I describe a Golden Age, now lamentably closed. The Uplift in its various lovely forms has completely changed the character of the work done by a Federal judge. Once the dispenser of varieties of law that only scoundrels questioned, he is now the harassed and ludicrous dispenser of varieties of law that only idiots approve. It was the Espionage Act, I suppose, that brought him to this new and dreadful office, but it is Prohibition—whether of wine-bibbing, of drug-taking, of interstate week-ending, or of what not—that has carried him beyond the bounds of what, to most normal men, is common decency. His typical job today, as a majority of the plain people see it, especially in the big cities, is simply to punish men who have refused or been unable to pay the bribes demanded by Prohibition enforcement officers. In other words, he is now chiefly apprehended by the public, not as a scourge of rascals, but as an agent of rascals and a scourge of peaceable men. He gets a great deal more publicity than he used to get in his palmy days, but it is publicity of a sort that rapidly undermines his dignity. Unfortunately for him, but perhaps very fortunately for what remains of civilized government among us, the plain people have never been able to grasp the difference between law and justice. To them the two things are one—or ought to be. So the fact that the judge is bound by law to enforce all the intolerable provisions of the Volstead Act, including even its implicit provision that men wearing its badges shall get a fair percentage upon every transaction in bootlegging—this fact does not relieve the judge himself of responsibility for the ensuing injustice. All that the vulgar observe is that justice has departed from his courtroom. Once the equal of an archbishop, he is now the equal of a police captain; once respected, he is now distrusted and disliked.

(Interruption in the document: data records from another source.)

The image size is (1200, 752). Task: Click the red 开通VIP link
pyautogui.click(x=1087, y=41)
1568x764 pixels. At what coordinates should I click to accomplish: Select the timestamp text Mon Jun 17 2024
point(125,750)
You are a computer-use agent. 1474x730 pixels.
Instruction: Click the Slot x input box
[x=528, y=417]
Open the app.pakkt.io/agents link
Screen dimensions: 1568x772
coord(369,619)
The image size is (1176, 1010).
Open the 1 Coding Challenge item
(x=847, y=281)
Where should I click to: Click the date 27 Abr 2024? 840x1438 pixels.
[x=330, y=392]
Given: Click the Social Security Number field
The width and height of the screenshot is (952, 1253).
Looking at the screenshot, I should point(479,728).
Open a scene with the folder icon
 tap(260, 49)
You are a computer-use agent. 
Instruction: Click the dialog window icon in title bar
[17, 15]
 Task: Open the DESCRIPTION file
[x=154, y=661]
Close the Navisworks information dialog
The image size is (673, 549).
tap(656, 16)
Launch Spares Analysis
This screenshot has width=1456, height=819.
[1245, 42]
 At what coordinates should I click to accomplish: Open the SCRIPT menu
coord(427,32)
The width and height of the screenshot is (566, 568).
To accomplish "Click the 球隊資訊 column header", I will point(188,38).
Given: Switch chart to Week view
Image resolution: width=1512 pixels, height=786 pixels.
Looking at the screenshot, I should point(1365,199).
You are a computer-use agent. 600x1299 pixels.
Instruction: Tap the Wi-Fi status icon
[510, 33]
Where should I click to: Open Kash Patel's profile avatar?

If this were all, of course, it might be possible to dismiss the whole matter on the ground that the public is an ass. That men of the highest worth are not always respected, even when they wear official robes, is a commonplace. But in the present case there is more to it than merely that. Not a few of the Federal judges have begun to show signs that the noisome work that has been forced upon them has begun to achieve its inevitable subjective effects; in other words, not a few begin to attack their sneaking sense of its lack of dignity and good repute by bedizening it with moral indignation. The judicial servant of the Anti-Saloon League thus takes on some of the neo-Christian character of the League’s own dervishes and sorcerers. He is not content to send some poor yokel to jail for an artificial crime that, in the view of at least eighty per cent. of all even half-civilized Americans, is no crime at all; he must also denounce the culprit from the bench in terms fit for a man accused of arson or mayhem. Here the Freudians, perhaps, may have something to say; the great masses of the innocent and sinful, knowing nothing of Freud, observe only that the learned jurist is silly as well as unjust. There issues from that observation a generally bilious view of his office and his person. He slides slowly down a fatal chute. His day of arctic and envied eminence passes. A few sensitive judges quietly retire from the bench. But the legal mind is usually tougher than that. It can almost always find justification for doing, as agent of the law, what would be inconceivable privately to a man of honor.